Texte de lecture
..............................

Cette assimilation ne fut pas toujours chose aisée. Les traditions religieuses ont longtemps
survécu à la situation sociale qui en avait été le fondement. Durant des siècles,
l'inquisition a lutté avec acharnement et barbarie contre les traditions judaïques qui
se maintenaient dans la masse des convertis.

Les Juifs qui pénétrèrent dans la classe marchande acquirent une certaine notoriété
sous le nom de « nouveaux chrétiens », principalement en Amérique et aussi à
Bordeaux et à Anvers. Encore, dans la première moitié du XVII° siècle, toutes les
grandes plantations de sucre étaient aux mains des Juifs au Brésil. Par le décret du 2
mars 1768, tous les registres concernant les nouveaux chrétiens sont détruits ; par la
loi du 24 mars 1773, les « nouveaux chrétiens » sont rendus égaux en droit aux anciens
chrétiens.

..............................

Tâche courte A
Recopiez fidèlement un extrait du texte sur les nouveaux chrétiens : commencez aux mots « Cette assimilation ne » et arrêtez-vous après « masse des convertis. ».
Tâche courte B
Répondez à ces questions d'après le texte sur les nouveaux chrétiens :
(i) Sous quel nom les Juifs entrés dans la classe marchande se firent-ils connaître ?
(ii) Dans la première moitié du XVIIe siècle, entre les mains de qui se trouvaient toutes les grandes plantations de sucre du Brésil ?
(iii) Qu'établit la loi du 24 mars 1773 ?
Le matériel n'est d'aucune utilité pour ces exercices.

Données fournies
..............................

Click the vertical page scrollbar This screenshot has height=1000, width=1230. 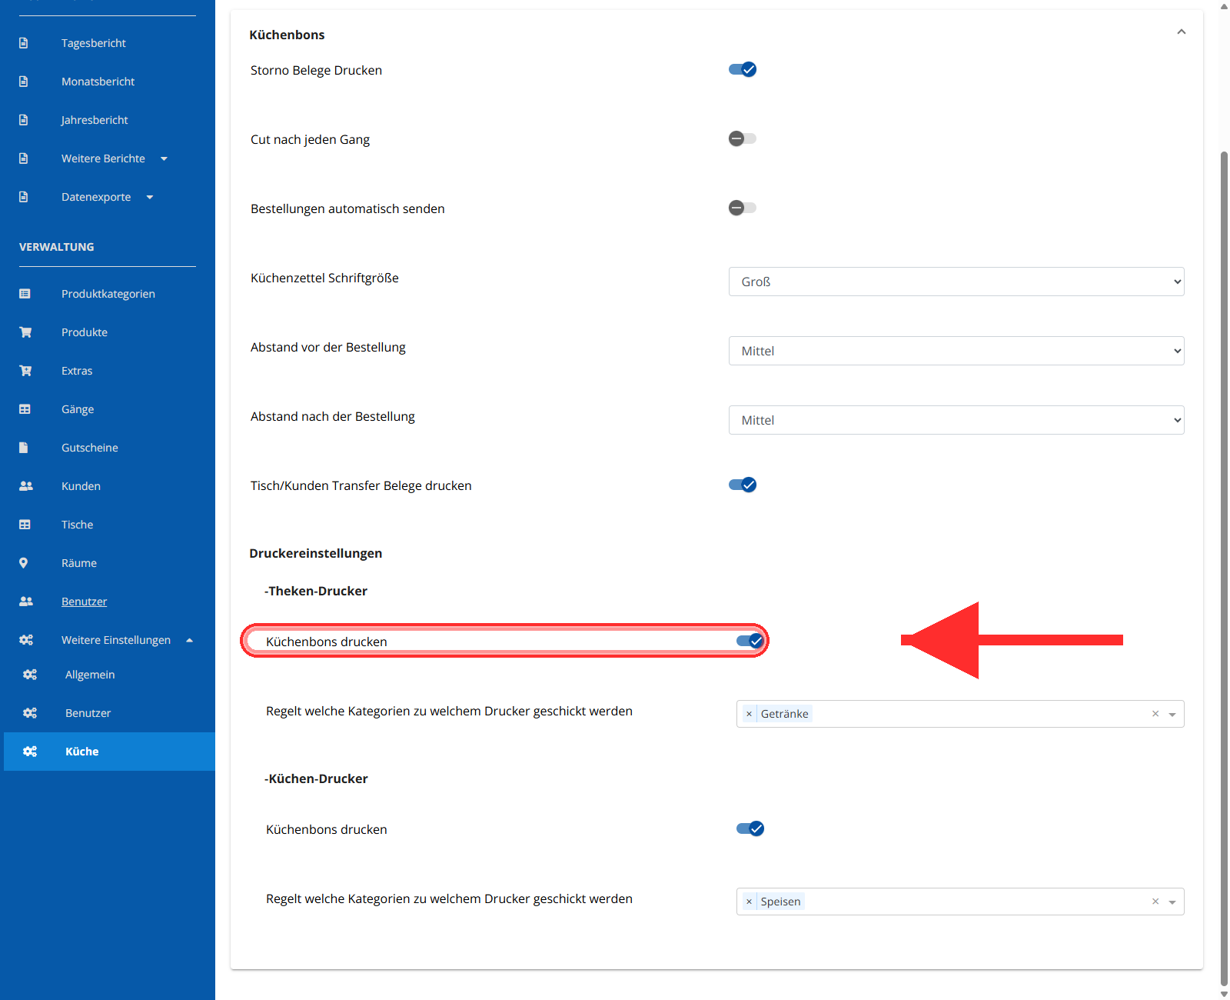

..............................

Résultat attendu A
Cette assimilation ne fut pas toujours chose aisée. Les traditions religieuses ont longtemps
survécu à la situation sociale qui en avait été le fondement. Durant des siècles,
l'inquisition a lutté avec acharnement et barbarie contre les traditions judaïques qui
se maintenaient dans la masse des convertis.

Résultat attendu B
(i) Sous le nom de « nouveaux chrétiens ».
(ii) Entre les mains des Juifs.
(iii) Elle rend les « nouveaux chrétiens » égaux en droit aux anciens chrétiens.